[Python-checkins] CVS: python/nondist/peps pep-0279.txt,NONE,1.1

Barry Warsaw bwarsaw@users.sourceforge.net
Thu, 31 Jan 2002 21:59:16 -0800


Update of /cvsroot/python/python/nondist/peps
In directory usw-pr-cvs1:/tmp/cvs-serv14252

Added Files:
	pep-0279.txt 
Log Message:
PEP 279, Enhanced Generators, Raymond D. Hettinger.

(Minor spell checking and formatting by BAW)


--- NEW FILE: pep-0279.txt ---
PEP: 279
Title: Enhanced Generators
Version: $Revision: 1.1 $
Last-Modified: $Date: 2002/02/01 05:59:14 $
Author: othello@javanet.com (Raymond D. Hettinger)
Status: Draft
Type: Standards Track
Created: 30-Jan-2002
Python-Version: 2.3
Post-History: 


Abstract

    This PEP introduces four orthogonal (not mutually exclusive) ideas
    for enhancing the generators as introduced in Python version 2.2
    [1].  The goal is increase the convenience, utility, and power of
    generators.


Rationale

    Starting with xrange() and xreadlines(), Python has been evolving
    toward a model that provides lazy evaluation as an alternative
    when complete evaluation is not desired because of memory
    restrictions or availability of data.

    Starting with Python 2.2, a second evolutionary direction came in
    the form of iterators and generators.  The iter() factory function
    and generators were provided as convenient means of creating
    iterators.  Deep changes were made to use iterators as a unifying
    theme throughout Python.  The unification came in the form of
    establishing a common iterable interface for mappings, sequences,
    and file objects.  In the case of mappings and file objects, lazy
    evaluation was made available.

    The next steps in the evolution of generators are:

    1. Add built-in functions which provide lazy alternatives to their
       complete evaluation counterparts and one other convenience
       function which was made possible once iterators and generators
       became available.  The new functions are xzip, xmap, xfilter,
       and indexed.

    2. Provide a generator alternative to list comprehensions [3]
       making generator creation as convenient as list creation.

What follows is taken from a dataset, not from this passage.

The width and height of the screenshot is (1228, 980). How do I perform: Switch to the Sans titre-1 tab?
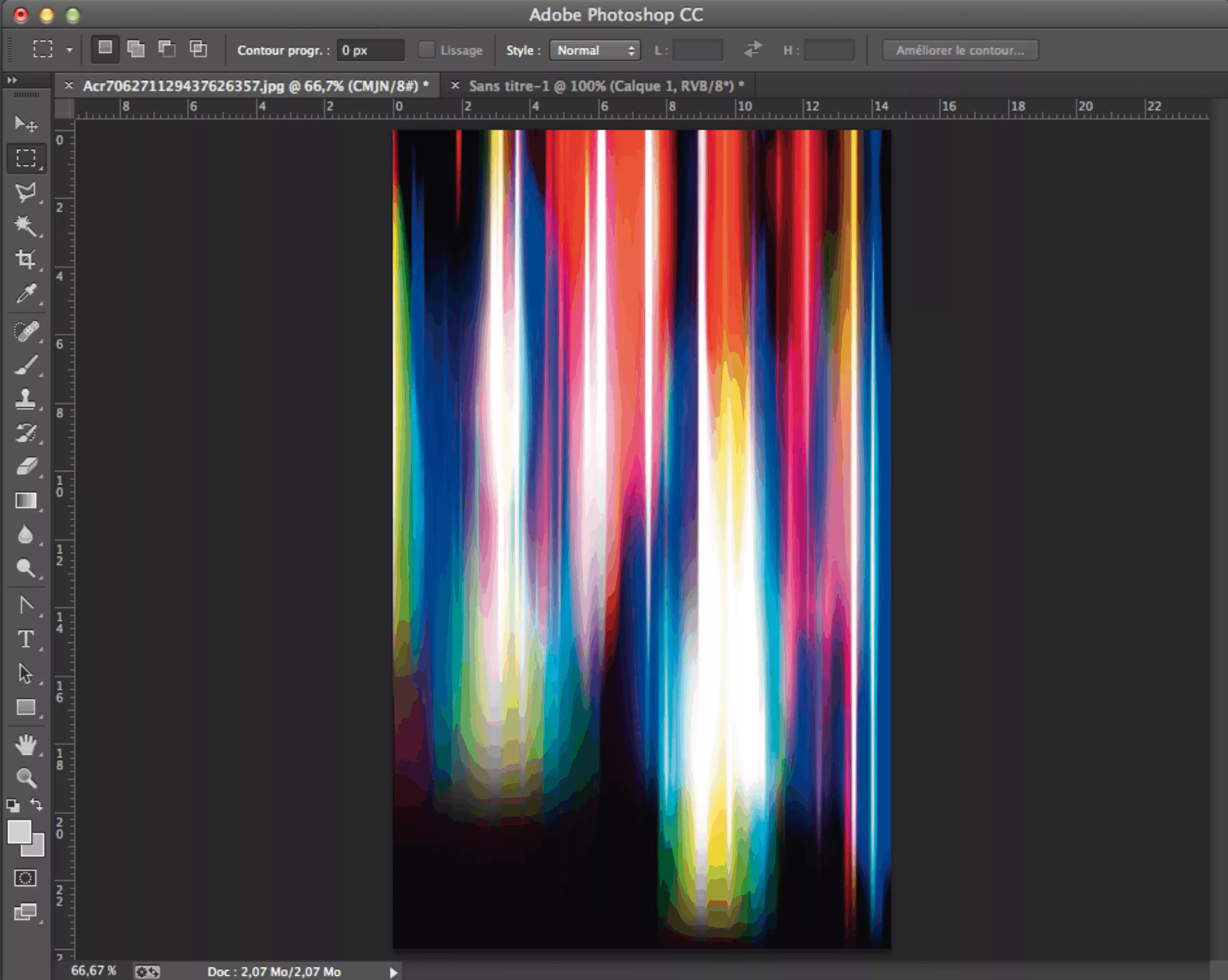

    3. Extend the syntax of the 'yield' keyword to enable two way
       parameter passing.  The resulting increase in power simplifies
       the creation of consumer streams which have a complex execution
       state and/or variable state.

    4. Add a generator method to enable exceptions to be passed to a
       generator.  Currently, there is no clean method for triggering
       exceptions from outside the generator.

    All of the suggestions are designed to take advantage of the
    existing implementation and require little additional effort to
    incorporate.  Each is backward compatible and requires no new
    keywords.


Specification for new built-ins:

    def xfilter( pred, gen ):
        '''
        xfilter(...)
        xfilter(function, sequence) -> list

        Return an iterator containing those items of sequence for
        which function is true.  If function is None, return a list of
        items that are true.
        '''
        if pred is None:
            for i in gen:
                if i:
                    yield i
        else:
            for i in gen:
                if pred(i):
                    yield i

    def xmap( fun, *collections ):
        '''
        xmap(...)
        xmap(function, sequence[, sequence, ...]) -> list

        Return an iterator applying the function to the items of the
        argument collection(s).  If more than one collection is given,
        the function is called with an argument list consisting of the
        corresponding item of each collection, substituting None for
        missing values when not all collections have the same length.
        If the function is None, return a list of the items of the
        collection (or a list of tuples if more than one collection).
        '''
        gens = map(iter, collections)
        values_left = [1]
        def values():
            # Emulate map behaviour, i.e. shorter
            # sequences are padded with None when
            # they run out of values.
            values_left[0] = 0
            for i in range(len(gens)):
                iterator = gens[i]
                if iterator is None:
                    yield None
                else:
                    try:
                        yield iterator.next()
                        values_left[0] = 1
                    except StopIteration:
                        gens[i] = None
                        yield None
        while 1:
            args = tuple(values())
            if not values_left[0]:
                raise StopIteration
            yield func(*args)

    def xzip( *collections ):
        '''
        xzip(...)
        xzip(seq1 [, seq2 [...]]) -> [(seq1[0], seq2[0] ...), (...)]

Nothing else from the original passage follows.